[Assigned task] Retype every entry below exactly as it stands.

[Data for this task]
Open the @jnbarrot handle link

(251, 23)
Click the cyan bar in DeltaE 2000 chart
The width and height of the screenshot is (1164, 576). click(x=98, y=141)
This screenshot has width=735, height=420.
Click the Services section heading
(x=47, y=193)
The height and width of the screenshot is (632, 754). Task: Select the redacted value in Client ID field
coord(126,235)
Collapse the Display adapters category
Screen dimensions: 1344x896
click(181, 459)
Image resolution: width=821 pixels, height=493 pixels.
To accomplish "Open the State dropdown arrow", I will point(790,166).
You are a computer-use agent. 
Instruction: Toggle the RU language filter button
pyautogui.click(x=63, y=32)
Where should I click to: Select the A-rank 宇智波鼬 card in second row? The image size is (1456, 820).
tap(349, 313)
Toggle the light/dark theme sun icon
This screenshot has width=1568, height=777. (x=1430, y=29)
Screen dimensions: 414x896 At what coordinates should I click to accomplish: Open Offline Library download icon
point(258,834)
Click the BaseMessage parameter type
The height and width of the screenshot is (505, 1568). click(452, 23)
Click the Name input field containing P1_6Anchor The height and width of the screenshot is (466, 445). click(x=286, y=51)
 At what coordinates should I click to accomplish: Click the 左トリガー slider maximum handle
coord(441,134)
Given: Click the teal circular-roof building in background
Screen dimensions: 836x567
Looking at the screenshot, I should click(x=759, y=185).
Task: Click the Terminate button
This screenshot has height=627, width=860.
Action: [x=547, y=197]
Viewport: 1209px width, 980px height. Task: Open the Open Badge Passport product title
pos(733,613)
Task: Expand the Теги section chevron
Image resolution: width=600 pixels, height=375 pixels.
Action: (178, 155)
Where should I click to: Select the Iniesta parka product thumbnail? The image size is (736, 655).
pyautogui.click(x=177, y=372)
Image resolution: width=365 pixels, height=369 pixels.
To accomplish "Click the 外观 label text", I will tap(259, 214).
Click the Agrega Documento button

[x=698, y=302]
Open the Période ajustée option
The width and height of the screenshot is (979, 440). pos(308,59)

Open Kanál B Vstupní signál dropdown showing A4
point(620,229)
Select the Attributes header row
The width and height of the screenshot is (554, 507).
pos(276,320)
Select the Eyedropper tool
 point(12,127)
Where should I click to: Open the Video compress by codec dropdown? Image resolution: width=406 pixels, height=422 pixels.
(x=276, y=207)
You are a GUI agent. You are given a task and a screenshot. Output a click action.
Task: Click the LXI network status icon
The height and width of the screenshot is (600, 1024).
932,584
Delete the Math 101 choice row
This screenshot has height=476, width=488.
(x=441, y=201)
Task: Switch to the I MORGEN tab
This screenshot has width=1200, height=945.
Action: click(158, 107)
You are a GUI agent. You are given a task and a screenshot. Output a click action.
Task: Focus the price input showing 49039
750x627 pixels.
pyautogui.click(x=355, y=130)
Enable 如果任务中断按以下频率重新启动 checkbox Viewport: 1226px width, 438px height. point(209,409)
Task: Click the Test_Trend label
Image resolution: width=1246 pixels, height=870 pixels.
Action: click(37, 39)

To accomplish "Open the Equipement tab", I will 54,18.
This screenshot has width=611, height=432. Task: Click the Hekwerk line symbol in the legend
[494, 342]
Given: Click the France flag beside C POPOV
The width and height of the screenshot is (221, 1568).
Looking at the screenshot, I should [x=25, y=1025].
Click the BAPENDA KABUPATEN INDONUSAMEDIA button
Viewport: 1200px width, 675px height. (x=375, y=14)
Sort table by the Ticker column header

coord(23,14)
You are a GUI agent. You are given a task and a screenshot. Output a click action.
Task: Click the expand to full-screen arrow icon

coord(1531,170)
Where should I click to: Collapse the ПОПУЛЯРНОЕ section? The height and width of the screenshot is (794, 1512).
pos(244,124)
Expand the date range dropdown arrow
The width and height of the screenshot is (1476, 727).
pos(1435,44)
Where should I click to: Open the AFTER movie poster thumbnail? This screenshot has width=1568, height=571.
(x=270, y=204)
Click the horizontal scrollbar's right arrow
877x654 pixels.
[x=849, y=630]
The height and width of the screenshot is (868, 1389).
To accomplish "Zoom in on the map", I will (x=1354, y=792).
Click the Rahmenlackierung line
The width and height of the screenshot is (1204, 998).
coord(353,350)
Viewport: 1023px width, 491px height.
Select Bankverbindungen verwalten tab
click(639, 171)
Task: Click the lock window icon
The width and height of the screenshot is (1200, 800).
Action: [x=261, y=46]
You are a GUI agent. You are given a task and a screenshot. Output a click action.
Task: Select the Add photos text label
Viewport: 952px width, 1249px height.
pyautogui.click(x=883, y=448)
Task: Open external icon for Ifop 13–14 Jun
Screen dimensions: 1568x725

[Response below]
Open the @jnbarrot handle link

(251, 23)
Click the cyan bar in DeltaE 2000 chart
The width and height of the screenshot is (1164, 576). click(x=98, y=141)
This screenshot has width=735, height=420.
Click the Services section heading
(x=47, y=193)
The height and width of the screenshot is (632, 754). Task: Select the redacted value in Client ID field
coord(126,235)
Collapse the Display adapters category
Screen dimensions: 1344x896
click(181, 459)
Image resolution: width=821 pixels, height=493 pixels.
To accomplish "Open the State dropdown arrow", I will point(790,166).
You are a computer-use agent. 
Instruction: Toggle the RU language filter button
pyautogui.click(x=63, y=32)
Where should I click to: Select the A-rank 宇智波鼬 card in second row? The image size is (1456, 820).
tap(349, 313)
Toggle the light/dark theme sun icon
This screenshot has width=1568, height=777. (x=1430, y=29)
Screen dimensions: 414x896 At what coordinates should I click to accomplish: Open Offline Library download icon
point(258,834)
Click the BaseMessage parameter type
The height and width of the screenshot is (505, 1568). click(452, 23)
Click the Name input field containing P1_6Anchor The height and width of the screenshot is (466, 445). click(x=286, y=51)
 At what coordinates should I click to accomplish: Click the 左トリガー slider maximum handle
coord(441,134)
Given: Click the teal circular-roof building in background
Screen dimensions: 836x567
Looking at the screenshot, I should click(x=759, y=185).
Task: Click the Terminate button
This screenshot has height=627, width=860.
Action: [x=547, y=197]
Viewport: 1209px width, 980px height. Task: Open the Open Badge Passport product title
pos(733,613)
Task: Expand the Теги section chevron
Image resolution: width=600 pixels, height=375 pixels.
Action: (178, 155)
Where should I click to: Select the Iniesta parka product thumbnail? The image size is (736, 655).
pyautogui.click(x=177, y=372)
Image resolution: width=365 pixels, height=369 pixels.
To accomplish "Click the 外观 label text", I will tap(259, 214).
Click the Agrega Documento button

[x=698, y=302]
Open the Période ajustée option
The width and height of the screenshot is (979, 440). pos(308,59)

Open Kanál B Vstupní signál dropdown showing A4
point(620,229)
Select the Attributes header row
The width and height of the screenshot is (554, 507).
pos(276,320)
Select the Eyedropper tool
 point(12,127)
Where should I click to: Open the Video compress by codec dropdown? Image resolution: width=406 pixels, height=422 pixels.
(x=276, y=207)
You are a GUI agent. You are given a task and a screenshot. Output a click action.
Task: Click the LXI network status icon
The height and width of the screenshot is (600, 1024).
932,584
Delete the Math 101 choice row
This screenshot has height=476, width=488.
(x=441, y=201)
Task: Switch to the I MORGEN tab
This screenshot has width=1200, height=945.
Action: click(158, 107)
You are a GUI agent. You are given a task and a screenshot. Output a click action.
Task: Focus the price input showing 49039
750x627 pixels.
pyautogui.click(x=355, y=130)
Enable 如果任务中断按以下频率重新启动 checkbox Viewport: 1226px width, 438px height. point(209,409)
Task: Click the Test_Trend label
Image resolution: width=1246 pixels, height=870 pixels.
Action: click(37, 39)

To accomplish "Open the Equipement tab", I will 54,18.
This screenshot has width=611, height=432. Task: Click the Hekwerk line symbol in the legend
[494, 342]
Given: Click the France flag beside C POPOV
The width and height of the screenshot is (221, 1568).
Looking at the screenshot, I should [x=25, y=1025].
Click the BAPENDA KABUPATEN INDONUSAMEDIA button
Viewport: 1200px width, 675px height. (x=375, y=14)
Sort table by the Ticker column header

coord(23,14)
You are a GUI agent. You are given a task and a screenshot. Output a click action.
Task: Click the expand to full-screen arrow icon

coord(1531,170)
Where should I click to: Collapse the ПОПУЛЯРНОЕ section? The height and width of the screenshot is (794, 1512).
pos(244,124)
Expand the date range dropdown arrow
The width and height of the screenshot is (1476, 727).
pos(1435,44)
Where should I click to: Open the AFTER movie poster thumbnail? This screenshot has width=1568, height=571.
(x=270, y=204)
Click the horizontal scrollbar's right arrow
877x654 pixels.
[x=849, y=630]
The height and width of the screenshot is (868, 1389).
To accomplish "Zoom in on the map", I will (x=1354, y=792).
Click the Rahmenlackierung line
The width and height of the screenshot is (1204, 998).
coord(353,350)
Viewport: 1023px width, 491px height.
Select Bankverbindungen verwalten tab
click(639, 171)
Task: Click the lock window icon
The width and height of the screenshot is (1200, 800).
Action: [x=261, y=46]
You are a GUI agent. You are given a task and a screenshot. Output a click action.
Task: Select the Add photos text label
Viewport: 952px width, 1249px height.
pyautogui.click(x=883, y=448)
Task: Open external icon for Ifop 13–14 Jun
Screen dimensions: 1568x725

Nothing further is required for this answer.